THE TASK:
Copy the items below word for word, keeping every line as it appears.

═════ TASK INPUTS ═════

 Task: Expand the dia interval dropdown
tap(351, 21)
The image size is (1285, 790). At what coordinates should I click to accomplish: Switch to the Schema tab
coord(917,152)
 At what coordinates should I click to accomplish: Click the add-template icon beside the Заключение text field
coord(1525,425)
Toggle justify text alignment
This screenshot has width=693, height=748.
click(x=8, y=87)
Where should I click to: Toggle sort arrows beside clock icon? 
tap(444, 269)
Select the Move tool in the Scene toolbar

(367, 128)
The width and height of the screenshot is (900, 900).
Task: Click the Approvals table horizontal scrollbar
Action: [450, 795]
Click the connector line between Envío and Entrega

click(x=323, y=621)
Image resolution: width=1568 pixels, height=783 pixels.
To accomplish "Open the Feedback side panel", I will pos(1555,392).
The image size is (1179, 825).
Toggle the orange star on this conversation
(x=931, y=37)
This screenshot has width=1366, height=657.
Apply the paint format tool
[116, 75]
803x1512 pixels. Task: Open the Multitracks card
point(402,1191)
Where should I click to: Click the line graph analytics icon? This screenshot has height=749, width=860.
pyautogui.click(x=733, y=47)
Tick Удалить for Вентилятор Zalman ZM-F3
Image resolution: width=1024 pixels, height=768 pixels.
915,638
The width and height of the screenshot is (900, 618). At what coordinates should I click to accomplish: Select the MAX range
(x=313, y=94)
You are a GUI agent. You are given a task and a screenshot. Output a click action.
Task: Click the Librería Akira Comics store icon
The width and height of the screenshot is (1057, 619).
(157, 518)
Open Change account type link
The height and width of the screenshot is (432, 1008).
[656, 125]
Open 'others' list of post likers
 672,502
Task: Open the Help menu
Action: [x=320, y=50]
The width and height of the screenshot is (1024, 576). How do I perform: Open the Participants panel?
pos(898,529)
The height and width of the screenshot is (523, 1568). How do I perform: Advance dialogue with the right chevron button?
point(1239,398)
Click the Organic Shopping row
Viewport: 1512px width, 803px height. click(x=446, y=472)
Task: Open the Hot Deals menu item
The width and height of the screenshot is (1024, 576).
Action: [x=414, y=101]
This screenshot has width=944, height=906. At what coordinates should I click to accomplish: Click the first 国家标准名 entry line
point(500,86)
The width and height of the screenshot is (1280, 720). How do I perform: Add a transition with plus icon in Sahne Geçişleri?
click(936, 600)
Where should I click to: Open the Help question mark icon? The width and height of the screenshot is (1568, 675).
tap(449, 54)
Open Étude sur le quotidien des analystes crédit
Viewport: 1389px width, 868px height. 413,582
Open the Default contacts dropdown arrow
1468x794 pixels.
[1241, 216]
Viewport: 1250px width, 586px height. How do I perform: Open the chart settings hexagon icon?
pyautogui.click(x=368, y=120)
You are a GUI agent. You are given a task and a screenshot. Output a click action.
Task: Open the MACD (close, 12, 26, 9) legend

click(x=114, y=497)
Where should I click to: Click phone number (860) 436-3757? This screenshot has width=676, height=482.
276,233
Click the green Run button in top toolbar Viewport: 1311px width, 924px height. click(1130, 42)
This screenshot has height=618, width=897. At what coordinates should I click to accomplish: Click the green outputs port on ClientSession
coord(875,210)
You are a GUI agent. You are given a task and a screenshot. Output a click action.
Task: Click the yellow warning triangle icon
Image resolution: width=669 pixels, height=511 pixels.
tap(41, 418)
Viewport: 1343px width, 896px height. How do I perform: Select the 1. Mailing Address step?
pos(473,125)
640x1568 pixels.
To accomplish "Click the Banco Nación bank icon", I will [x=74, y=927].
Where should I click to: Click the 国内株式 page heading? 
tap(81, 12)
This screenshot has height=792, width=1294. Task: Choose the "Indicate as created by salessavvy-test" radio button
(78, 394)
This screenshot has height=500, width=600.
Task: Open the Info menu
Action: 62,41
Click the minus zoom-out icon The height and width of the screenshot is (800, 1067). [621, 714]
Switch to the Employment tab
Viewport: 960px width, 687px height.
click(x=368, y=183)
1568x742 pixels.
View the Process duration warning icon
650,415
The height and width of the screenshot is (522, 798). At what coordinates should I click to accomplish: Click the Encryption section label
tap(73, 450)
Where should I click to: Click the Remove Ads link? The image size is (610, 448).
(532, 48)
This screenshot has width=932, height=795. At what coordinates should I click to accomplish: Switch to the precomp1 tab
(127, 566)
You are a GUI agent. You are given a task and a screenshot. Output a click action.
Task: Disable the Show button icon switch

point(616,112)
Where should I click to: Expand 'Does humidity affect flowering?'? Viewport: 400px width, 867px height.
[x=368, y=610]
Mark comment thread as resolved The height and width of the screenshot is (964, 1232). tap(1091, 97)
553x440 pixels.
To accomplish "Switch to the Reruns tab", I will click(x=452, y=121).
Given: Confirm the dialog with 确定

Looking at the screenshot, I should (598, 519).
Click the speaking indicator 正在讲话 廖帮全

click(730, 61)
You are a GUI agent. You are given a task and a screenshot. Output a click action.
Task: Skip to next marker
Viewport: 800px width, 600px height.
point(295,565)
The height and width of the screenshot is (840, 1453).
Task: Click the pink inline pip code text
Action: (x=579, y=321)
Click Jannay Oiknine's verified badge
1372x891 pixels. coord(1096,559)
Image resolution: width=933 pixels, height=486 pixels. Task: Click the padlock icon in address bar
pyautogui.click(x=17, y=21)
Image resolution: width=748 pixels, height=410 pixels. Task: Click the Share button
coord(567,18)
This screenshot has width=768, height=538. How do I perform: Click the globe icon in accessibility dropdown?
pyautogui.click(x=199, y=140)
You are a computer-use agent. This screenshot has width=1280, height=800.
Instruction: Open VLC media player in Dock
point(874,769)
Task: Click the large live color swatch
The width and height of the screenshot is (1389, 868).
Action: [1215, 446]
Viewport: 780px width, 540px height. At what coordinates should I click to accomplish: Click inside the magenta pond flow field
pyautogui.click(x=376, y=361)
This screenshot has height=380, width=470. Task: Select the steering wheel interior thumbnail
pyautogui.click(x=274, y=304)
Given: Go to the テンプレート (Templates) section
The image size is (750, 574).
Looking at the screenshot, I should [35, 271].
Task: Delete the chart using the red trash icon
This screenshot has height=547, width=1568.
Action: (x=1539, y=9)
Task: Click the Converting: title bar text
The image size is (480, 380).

═════

EXPECTED ANSWER:
 Task: Expand the dia interval dropdown
tap(351, 21)
The image size is (1285, 790). At what coordinates should I click to accomplish: Switch to the Schema tab
coord(917,152)
 At what coordinates should I click to accomplish: Click the add-template icon beside the Заключение text field
coord(1525,425)
Toggle justify text alignment
This screenshot has width=693, height=748.
click(x=8, y=87)
Where should I click to: Toggle sort arrows beside clock icon? 
tap(444, 269)
Select the Move tool in the Scene toolbar

(367, 128)
The width and height of the screenshot is (900, 900).
Task: Click the Approvals table horizontal scrollbar
Action: [450, 795]
Click the connector line between Envío and Entrega

click(x=323, y=621)
Image resolution: width=1568 pixels, height=783 pixels.
To accomplish "Open the Feedback side panel", I will pos(1555,392).
The image size is (1179, 825).
Toggle the orange star on this conversation
(x=931, y=37)
This screenshot has width=1366, height=657.
Apply the paint format tool
[116, 75]
803x1512 pixels. Task: Open the Multitracks card
point(402,1191)
Where should I click to: Click the line graph analytics icon? This screenshot has height=749, width=860.
pyautogui.click(x=733, y=47)
Tick Удалить for Вентилятор Zalman ZM-F3
Image resolution: width=1024 pixels, height=768 pixels.
915,638
The width and height of the screenshot is (900, 618). At what coordinates should I click to accomplish: Select the MAX range
(x=313, y=94)
You are a GUI agent. You are given a task and a screenshot. Output a click action.
Task: Click the Librería Akira Comics store icon
The width and height of the screenshot is (1057, 619).
(157, 518)
Open Change account type link
The height and width of the screenshot is (432, 1008).
[656, 125]
Open 'others' list of post likers
 672,502
Task: Open the Help menu
Action: [x=320, y=50]
The width and height of the screenshot is (1024, 576). How do I perform: Open the Participants panel?
pos(898,529)
The height and width of the screenshot is (523, 1568). How do I perform: Advance dialogue with the right chevron button?
point(1239,398)
Click the Organic Shopping row
Viewport: 1512px width, 803px height. click(x=446, y=472)
Task: Open the Hot Deals menu item
The width and height of the screenshot is (1024, 576).
Action: [x=414, y=101]
This screenshot has width=944, height=906. At what coordinates should I click to accomplish: Click the first 国家标准名 entry line
point(500,86)
The width and height of the screenshot is (1280, 720). How do I perform: Add a transition with plus icon in Sahne Geçişleri?
click(936, 600)
Where should I click to: Open the Help question mark icon? The width and height of the screenshot is (1568, 675).
tap(449, 54)
Open Étude sur le quotidien des analystes crédit
Viewport: 1389px width, 868px height. 413,582
Open the Default contacts dropdown arrow
1468x794 pixels.
[1241, 216]
Viewport: 1250px width, 586px height. How do I perform: Open the chart settings hexagon icon?
pyautogui.click(x=368, y=120)
You are a GUI agent. You are given a task and a screenshot. Output a click action.
Task: Open the MACD (close, 12, 26, 9) legend

click(x=114, y=497)
Where should I click to: Click phone number (860) 436-3757? This screenshot has width=676, height=482.
276,233
Click the green Run button in top toolbar Viewport: 1311px width, 924px height. click(1130, 42)
This screenshot has height=618, width=897. At what coordinates should I click to accomplish: Click the green outputs port on ClientSession
coord(875,210)
You are a GUI agent. You are given a task and a screenshot. Output a click action.
Task: Click the yellow warning triangle icon
Image resolution: width=669 pixels, height=511 pixels.
tap(41, 418)
Viewport: 1343px width, 896px height. How do I perform: Select the 1. Mailing Address step?
pos(473,125)
640x1568 pixels.
To accomplish "Click the Banco Nación bank icon", I will [x=74, y=927].
Where should I click to: Click the 国内株式 page heading? 
tap(81, 12)
This screenshot has height=792, width=1294. Task: Choose the "Indicate as created by salessavvy-test" radio button
(78, 394)
This screenshot has height=500, width=600.
Task: Open the Info menu
Action: 62,41
Click the minus zoom-out icon The height and width of the screenshot is (800, 1067). [621, 714]
Switch to the Employment tab
Viewport: 960px width, 687px height.
click(x=368, y=183)
1568x742 pixels.
View the Process duration warning icon
650,415
The height and width of the screenshot is (522, 798). At what coordinates should I click to accomplish: Click the Encryption section label
tap(73, 450)
Where should I click to: Click the Remove Ads link? The image size is (610, 448).
(532, 48)
This screenshot has width=932, height=795. At what coordinates should I click to accomplish: Switch to the precomp1 tab
(127, 566)
You are a GUI agent. You are given a task and a screenshot. Output a click action.
Task: Disable the Show button icon switch

point(616,112)
Where should I click to: Expand 'Does humidity affect flowering?'? Viewport: 400px width, 867px height.
[x=368, y=610]
Mark comment thread as resolved The height and width of the screenshot is (964, 1232). tap(1091, 97)
553x440 pixels.
To accomplish "Switch to the Reruns tab", I will click(x=452, y=121).
Given: Confirm the dialog with 确定

Looking at the screenshot, I should (598, 519).
Click the speaking indicator 正在讲话 廖帮全

click(730, 61)
You are a GUI agent. You are given a task and a screenshot. Output a click action.
Task: Skip to next marker
Viewport: 800px width, 600px height.
point(295,565)
The height and width of the screenshot is (840, 1453).
Task: Click the pink inline pip code text
Action: (x=579, y=321)
Click Jannay Oiknine's verified badge
1372x891 pixels. coord(1096,559)
Image resolution: width=933 pixels, height=486 pixels. Task: Click the padlock icon in address bar
pyautogui.click(x=17, y=21)
Image resolution: width=748 pixels, height=410 pixels. Task: Click the Share button
coord(567,18)
This screenshot has width=768, height=538. How do I perform: Click the globe icon in accessibility dropdown?
pyautogui.click(x=199, y=140)
You are a computer-use agent. This screenshot has width=1280, height=800.
Instruction: Open VLC media player in Dock
point(874,769)
Task: Click the large live color swatch
The width and height of the screenshot is (1389, 868).
Action: [1215, 446]
Viewport: 780px width, 540px height. At what coordinates should I click to accomplish: Click inside the magenta pond flow field
pyautogui.click(x=376, y=361)
This screenshot has height=380, width=470. Task: Select the steering wheel interior thumbnail
pyautogui.click(x=274, y=304)
Given: Go to the テンプレート (Templates) section
The image size is (750, 574).
Looking at the screenshot, I should [35, 271].
Task: Delete the chart using the red trash icon
This screenshot has height=547, width=1568.
Action: (x=1539, y=9)
Task: Click the Converting: title bar text
The image size is (480, 380).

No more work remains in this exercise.